TEXTO DE LEITURA:
============

A vaga de denúncias que nasceu online após a queixa de violação da DJ Liliana Cunha contra João Pedro Coelho continua a visar sobretudo o pianista de jazz, que nega as acusações de que é alvo, e mantém-se algo focada no sector desse género musical. Porém, se os testemunhos recolhidos por email já incluíam nomes da música clássica ou de áreas como o audiovisual, alcançam agora também instituições de ensino, privadas, o teatro e a literatura, sabe o PÚBLICO.

Através do email testemunhasdamusica@proton.me e de um grupo fechado na rede social Telegram, começaram a ser recolhidas, e filtradas, queixas contra vários nomes. Em paralelo e poucos dias depois, como noticiou na semana passada o jornal online Observador, nasceu também o denunciasteatro@gmail.com, onde, de acordo com a mesma publicação, foram identificadas seis denúncias, quatro das quais contra a mesma pessoa e uma delas correspondente a uma queixa policial com anos.

Estes são espaços de denúncia informais que nasceram em poucos dias e que espelham a necessidade de canais de queixa formais segundo as boas práticas internacionais: que seja possível o anonimato, nem que numa primeira fase, e que sejam espaços independentes das instituições ou pessoas acusadas. Esta segunda-feira, o INET-md frisa precisamente a necessidade urgente de criação de “medidas concretas para sustentar uma mudança significativa” nas instituições de ensino e de investigação, nomeadamente as formas de denúncia.

“Conforme apontado por diversos relatórios e publicações científicas, a violência e o assédio sexual configuram-se como problemas endémicos em vários contextos musicais, sendo frequentemente descritos como generalizados, sistémicos e normalizados”, lê-se num comunicado do instituto da Faculdade de Ciências Sociais e Humanas da Universidade Nova de Lisboa. “A combinação de misoginia e sexismo históricos, ausência de regulamentação, relações informais e de co-dependência, além da precariedade laboral, contribuem para a perpetuação da desigualdade de género e da violência sexual neste sector”, atestam.

============

DADOS RECOLHIDOS:
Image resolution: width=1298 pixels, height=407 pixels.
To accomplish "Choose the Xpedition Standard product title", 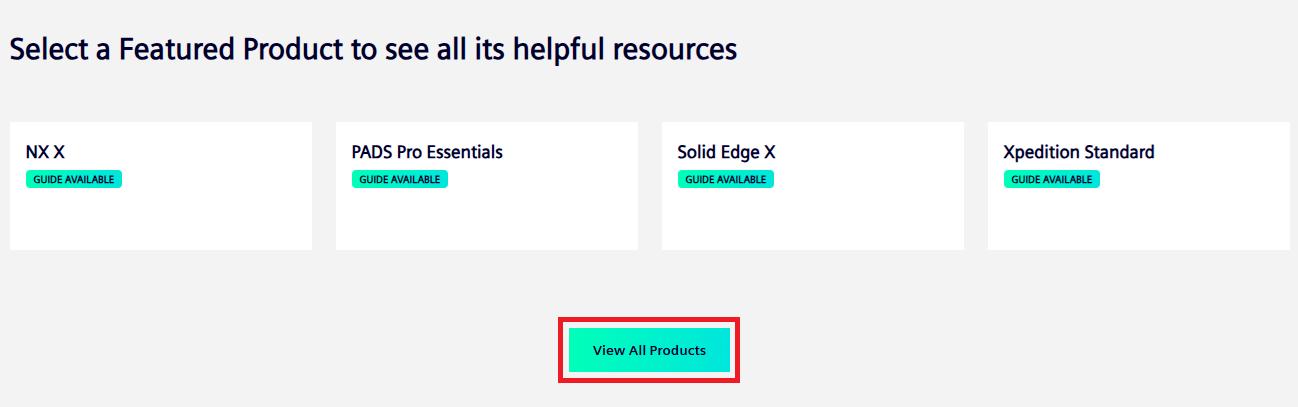I will tap(1078, 152).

============

PROBLEMAS A RESOLVER:
• a. No texto sobre as denúncias de assédio na música, quantas denúncias o Observador diz terem sido identificadas no endereço denunciasteatro@gmail.com?
• b. Enumera os fatores que, segundo o comunicado citado no texto sobre as denúncias de assédio na música, contribuem para perpetuar a desigualdade de género e a violência sexual no sector.
• c. Escreve a parte seguinte do texto sobre as denúncias de assédio na música, a partir do ponto onde termina.

RESPOSTAS AOS PROBLEMAS:
• a. Seis denúncias, quatro delas contra a mesma pessoa.

• b.
- misoginia e sexismo históricos
- ausência de regulamentação
- relações informais e de co-dependência
- precariedade laboral

• c.
Quebrar a cultura do silêncio

O INET-md, que tem uma nova linha temática de investigação dedicada a Estudos de Mulheres, Género e Sexualidade, junta assim a sua voz à de entidades como a Associação Portuguesa de Apoio à Vítima (APAV) ou a Plateia – Associação de Profissionais das Artes Cénicas. Esta última manifestou a sua preocupação quanto à sub-representação de sistemas de denúncia no meio artístico e a APAV apelou a que sejam levadas a sério as denúncias de casos de assédio e crimes sexuais no meio artístico.

As medidas concretas a que se refere o INET-md passam precisamente pela capacidade, no caso das instituições de ensino e investigação, de criarem espaços seguros, no geral, e de recepção ou auscultação de testemunhos ou sinais de alerta.

“Urge quebrar a cultura do silêncio e garantir que todas as pessoas que se sintam vítimas de assédio, e outras formas de abuso, saibam que a sua voz será ouvida e que são interlocutoras válidas na construção de outras formas de educar, criar, estudar e fazer investigação”, declara o INET-md em comunicado, sem deixar de salvaguardar “a presunção de inocência como pedra basilar do Estado de direito”. Mas reconhece que “o desenvolvimento do quadro jurídico sobre estas matérias enfrenta vários limites, entre os quais aqueles impostos por uma cultura de impunidade, a coberto de um certo pacto de silêncio” de quem testemunha e dos riscos de “estigmatização e represálias” para as denunciantes, “como se vê pela proliferação recente de processos por difamação na sequência de denúncias de abuso e assédio sexual”.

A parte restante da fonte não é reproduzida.